Et là, au même moment s’est présentée une occasion qui ne pouvait mieux tomber : l’emploi que j’occupe présentement à Global Press. Pour l’avoir vécu personnellement, on ne réussit pas toujours à atteindre le but ultime qu’on s’est fixé, mais il y a toujours 500 autres chemins possibles, 500 autres buts qu’on peut se fixer. 

Valerie Pringle : 

Et vous, Will? 

William Schultz : 

C’est toujours agréable d’entendre des histoires comme celles de Veronica et de Laxmi. Elles sont tellement intéressantes, j’en ai moi-même plusieurs comme celles-là. Mais la mienne, celle que je veux vous raconter aujourd’hui, est un peu différente. Elle est à-propos, je crois, mais d’une drôle de façon. Cette histoire remonte à longtemps. J’avais 21 ans.

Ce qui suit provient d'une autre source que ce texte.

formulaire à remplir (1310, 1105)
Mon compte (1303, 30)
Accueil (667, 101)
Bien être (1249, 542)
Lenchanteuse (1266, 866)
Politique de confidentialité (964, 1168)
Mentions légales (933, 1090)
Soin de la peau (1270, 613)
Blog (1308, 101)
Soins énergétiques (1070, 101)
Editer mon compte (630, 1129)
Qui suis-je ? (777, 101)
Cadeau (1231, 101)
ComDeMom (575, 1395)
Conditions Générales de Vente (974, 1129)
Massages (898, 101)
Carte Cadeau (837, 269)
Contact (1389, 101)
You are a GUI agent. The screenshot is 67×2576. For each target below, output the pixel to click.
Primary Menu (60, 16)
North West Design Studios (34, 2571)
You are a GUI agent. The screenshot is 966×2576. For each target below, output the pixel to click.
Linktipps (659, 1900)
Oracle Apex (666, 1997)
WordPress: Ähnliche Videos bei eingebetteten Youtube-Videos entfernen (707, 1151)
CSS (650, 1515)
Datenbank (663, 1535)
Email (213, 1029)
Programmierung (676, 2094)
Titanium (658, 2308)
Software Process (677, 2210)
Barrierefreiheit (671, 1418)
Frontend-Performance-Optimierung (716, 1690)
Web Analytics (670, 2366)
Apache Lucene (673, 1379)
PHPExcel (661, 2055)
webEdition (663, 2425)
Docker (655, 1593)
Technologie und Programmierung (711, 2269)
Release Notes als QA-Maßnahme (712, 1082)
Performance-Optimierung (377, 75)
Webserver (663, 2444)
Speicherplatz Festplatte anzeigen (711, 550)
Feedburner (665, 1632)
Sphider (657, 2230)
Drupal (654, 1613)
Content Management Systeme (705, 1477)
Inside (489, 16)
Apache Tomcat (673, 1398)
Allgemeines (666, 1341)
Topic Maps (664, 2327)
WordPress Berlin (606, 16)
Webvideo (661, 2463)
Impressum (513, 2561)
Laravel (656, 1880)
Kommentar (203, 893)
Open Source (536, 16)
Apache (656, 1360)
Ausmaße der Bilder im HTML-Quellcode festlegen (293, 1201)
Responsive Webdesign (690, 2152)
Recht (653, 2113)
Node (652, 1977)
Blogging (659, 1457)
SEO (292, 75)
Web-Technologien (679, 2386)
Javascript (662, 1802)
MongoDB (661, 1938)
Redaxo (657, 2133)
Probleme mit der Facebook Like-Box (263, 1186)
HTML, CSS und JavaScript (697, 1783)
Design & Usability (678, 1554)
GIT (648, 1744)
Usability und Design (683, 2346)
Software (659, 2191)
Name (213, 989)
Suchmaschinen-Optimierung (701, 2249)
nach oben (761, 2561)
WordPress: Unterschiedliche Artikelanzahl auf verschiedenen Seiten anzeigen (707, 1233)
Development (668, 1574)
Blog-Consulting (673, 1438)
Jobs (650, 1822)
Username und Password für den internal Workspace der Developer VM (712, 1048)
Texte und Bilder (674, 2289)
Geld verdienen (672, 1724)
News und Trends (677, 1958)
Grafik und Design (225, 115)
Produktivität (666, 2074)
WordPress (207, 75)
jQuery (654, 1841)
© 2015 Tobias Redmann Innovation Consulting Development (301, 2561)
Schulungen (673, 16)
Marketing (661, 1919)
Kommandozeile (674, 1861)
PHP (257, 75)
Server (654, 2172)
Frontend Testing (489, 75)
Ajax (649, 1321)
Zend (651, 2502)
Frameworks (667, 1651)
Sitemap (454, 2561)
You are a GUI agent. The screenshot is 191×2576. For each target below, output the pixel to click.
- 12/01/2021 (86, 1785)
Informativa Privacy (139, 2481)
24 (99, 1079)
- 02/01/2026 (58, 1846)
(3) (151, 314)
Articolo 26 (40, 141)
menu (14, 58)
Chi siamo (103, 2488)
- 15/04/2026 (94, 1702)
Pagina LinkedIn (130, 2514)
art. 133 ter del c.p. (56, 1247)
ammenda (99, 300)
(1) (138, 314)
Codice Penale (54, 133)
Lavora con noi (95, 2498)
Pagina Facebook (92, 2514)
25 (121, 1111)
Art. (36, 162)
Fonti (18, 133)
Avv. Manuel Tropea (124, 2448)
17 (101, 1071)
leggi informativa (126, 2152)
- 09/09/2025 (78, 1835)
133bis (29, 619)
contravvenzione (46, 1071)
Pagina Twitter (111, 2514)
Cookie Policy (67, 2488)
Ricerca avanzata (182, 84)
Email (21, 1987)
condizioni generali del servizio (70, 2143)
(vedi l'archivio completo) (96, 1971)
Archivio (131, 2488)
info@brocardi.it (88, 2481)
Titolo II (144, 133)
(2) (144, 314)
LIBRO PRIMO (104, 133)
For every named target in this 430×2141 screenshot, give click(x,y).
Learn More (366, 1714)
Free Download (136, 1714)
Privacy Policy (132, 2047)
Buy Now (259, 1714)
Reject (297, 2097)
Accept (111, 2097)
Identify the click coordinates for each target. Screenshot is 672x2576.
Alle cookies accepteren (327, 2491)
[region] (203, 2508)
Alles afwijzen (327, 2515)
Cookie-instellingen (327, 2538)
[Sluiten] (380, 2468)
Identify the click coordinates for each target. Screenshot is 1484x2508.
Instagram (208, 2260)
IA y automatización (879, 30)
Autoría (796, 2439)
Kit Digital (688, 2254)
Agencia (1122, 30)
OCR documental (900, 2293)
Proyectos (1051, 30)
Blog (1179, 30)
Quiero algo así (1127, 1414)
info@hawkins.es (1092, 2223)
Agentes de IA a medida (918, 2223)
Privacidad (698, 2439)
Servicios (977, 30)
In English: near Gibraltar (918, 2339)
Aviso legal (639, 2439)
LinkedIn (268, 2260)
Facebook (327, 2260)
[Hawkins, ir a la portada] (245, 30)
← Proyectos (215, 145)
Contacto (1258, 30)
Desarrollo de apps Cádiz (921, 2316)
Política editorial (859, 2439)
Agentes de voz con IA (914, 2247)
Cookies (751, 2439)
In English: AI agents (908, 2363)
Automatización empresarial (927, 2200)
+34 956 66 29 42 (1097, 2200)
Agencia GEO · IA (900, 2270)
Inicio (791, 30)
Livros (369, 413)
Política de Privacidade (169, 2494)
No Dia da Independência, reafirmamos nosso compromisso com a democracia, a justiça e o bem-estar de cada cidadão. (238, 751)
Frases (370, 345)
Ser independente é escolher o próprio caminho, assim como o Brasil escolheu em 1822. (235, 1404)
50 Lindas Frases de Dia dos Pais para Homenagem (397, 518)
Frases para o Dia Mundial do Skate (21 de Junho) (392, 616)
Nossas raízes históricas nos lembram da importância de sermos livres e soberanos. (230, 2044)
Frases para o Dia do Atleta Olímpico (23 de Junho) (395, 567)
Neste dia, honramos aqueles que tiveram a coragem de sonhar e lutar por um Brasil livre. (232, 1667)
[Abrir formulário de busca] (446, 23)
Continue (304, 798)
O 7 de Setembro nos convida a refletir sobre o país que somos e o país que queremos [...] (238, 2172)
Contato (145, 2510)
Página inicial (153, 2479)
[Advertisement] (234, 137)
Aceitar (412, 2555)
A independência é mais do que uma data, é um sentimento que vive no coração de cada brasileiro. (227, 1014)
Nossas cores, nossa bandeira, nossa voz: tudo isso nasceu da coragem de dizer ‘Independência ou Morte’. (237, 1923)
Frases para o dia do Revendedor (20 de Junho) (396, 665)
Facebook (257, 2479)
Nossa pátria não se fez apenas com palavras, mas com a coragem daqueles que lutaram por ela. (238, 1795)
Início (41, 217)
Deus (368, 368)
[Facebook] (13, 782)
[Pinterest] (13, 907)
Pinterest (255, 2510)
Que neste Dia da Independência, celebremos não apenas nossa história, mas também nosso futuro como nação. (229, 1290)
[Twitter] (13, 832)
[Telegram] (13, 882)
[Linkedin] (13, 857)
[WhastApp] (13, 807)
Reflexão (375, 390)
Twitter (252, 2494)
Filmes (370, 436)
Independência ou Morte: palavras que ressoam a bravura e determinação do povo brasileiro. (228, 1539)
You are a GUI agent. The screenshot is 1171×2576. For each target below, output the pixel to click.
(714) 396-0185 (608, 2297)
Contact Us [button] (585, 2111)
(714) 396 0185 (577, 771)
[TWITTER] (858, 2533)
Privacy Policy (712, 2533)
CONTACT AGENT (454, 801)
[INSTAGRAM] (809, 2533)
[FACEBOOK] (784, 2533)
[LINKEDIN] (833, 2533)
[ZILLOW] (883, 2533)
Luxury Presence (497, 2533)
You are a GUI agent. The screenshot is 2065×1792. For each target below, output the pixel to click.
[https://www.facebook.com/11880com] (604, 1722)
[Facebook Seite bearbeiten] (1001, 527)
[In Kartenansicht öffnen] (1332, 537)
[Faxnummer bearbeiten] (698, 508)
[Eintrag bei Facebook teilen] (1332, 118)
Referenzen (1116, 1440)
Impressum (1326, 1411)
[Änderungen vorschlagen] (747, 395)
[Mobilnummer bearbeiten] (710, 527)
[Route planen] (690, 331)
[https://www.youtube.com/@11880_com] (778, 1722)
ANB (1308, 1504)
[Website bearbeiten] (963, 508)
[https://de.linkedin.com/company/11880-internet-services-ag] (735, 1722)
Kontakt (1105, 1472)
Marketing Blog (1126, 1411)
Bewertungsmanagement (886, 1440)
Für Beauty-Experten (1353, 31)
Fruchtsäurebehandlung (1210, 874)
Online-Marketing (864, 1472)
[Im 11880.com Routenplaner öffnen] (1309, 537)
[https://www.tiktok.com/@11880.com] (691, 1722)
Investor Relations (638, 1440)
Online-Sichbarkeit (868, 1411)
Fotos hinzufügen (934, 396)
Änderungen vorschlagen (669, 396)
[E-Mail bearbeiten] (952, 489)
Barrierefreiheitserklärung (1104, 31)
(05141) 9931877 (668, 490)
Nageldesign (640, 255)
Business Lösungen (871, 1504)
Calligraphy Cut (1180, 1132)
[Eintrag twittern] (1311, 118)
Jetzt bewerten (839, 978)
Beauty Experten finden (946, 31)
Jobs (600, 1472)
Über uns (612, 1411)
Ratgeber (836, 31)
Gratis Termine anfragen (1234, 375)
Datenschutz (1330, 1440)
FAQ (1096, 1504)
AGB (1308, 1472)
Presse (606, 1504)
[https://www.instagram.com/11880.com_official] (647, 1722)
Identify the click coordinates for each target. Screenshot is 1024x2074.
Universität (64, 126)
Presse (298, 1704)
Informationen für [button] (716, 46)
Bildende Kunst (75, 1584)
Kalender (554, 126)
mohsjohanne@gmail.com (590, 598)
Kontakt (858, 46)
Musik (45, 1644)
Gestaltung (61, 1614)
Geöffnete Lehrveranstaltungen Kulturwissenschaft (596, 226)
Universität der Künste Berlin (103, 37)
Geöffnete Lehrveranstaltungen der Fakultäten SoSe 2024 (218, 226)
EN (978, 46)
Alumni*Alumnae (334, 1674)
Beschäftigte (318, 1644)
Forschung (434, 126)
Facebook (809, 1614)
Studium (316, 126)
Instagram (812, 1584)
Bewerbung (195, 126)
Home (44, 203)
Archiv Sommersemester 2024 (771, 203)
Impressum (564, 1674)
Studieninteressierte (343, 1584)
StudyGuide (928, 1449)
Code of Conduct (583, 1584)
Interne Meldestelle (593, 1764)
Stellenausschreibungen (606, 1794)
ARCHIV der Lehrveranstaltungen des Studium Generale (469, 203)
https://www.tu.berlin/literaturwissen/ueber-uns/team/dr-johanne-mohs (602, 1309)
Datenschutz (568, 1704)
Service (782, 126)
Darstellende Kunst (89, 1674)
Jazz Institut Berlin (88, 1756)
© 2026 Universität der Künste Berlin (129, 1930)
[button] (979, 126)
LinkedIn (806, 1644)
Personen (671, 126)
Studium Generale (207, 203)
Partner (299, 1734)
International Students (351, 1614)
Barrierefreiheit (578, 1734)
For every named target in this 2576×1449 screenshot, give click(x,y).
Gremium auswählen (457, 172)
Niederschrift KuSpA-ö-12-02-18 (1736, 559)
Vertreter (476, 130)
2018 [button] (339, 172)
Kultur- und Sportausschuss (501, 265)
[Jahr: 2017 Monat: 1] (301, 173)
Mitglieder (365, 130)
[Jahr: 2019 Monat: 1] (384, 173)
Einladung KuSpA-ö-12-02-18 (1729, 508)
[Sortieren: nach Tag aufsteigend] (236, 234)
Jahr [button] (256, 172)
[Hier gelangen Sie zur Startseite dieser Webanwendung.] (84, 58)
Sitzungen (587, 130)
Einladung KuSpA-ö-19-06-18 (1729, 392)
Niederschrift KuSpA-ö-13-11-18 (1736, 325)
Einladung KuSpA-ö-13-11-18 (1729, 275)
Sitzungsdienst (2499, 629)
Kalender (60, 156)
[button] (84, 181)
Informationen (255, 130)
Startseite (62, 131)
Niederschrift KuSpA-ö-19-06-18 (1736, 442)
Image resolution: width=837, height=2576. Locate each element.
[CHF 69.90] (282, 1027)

J’étais jeune quand j’ai commencé à travailler en prison. Du haut de mes 21 ans, j’étais agent correctionnel et j’essayais de comprendre comment bien faire mon travail dans un milieu très difficile. 

Quand on est agent correctionnel, on doit notamment, dans la mesure du possible, faire respecter les règles et les politiques de l’établissement et faire régner l’ordre dans la prison. C’est loin d’être évident et du point de vue du pouvoir, c’est une autre histoire. Cet été-là où j’étais un agent correctionnel de 21 ans, j’ai été confronté à l’une des têtes dirigeantes d’un gang de rue de la région. C’était un gars très influent, extrêmement charismatique. Il recrutait constamment, un prisonnier après l’autre. 

Lui et moi, on ne se lâchait pas. On ne se battait pas, mais je l’avais dans le collimateur et il m’avait dans le sien. Chaque fois que je l’attrapais en train de recruter, je l’enfermais dans sa cellule ou je le sanctionnais. Un jour, je l’ai pris en défaut – du moins, je croyais l’avoir pris en défaut. J’avais découvert beaucoup de graffitis à l’effigie de son gang de rue gravés sur les murs de sa cellule. Et le vandalisme, c’est une infraction. Cette fois, je le tenais enfin. J’ai rédigé une accusation d’infraction qui allait lui valoir une sanction d’une semaine. 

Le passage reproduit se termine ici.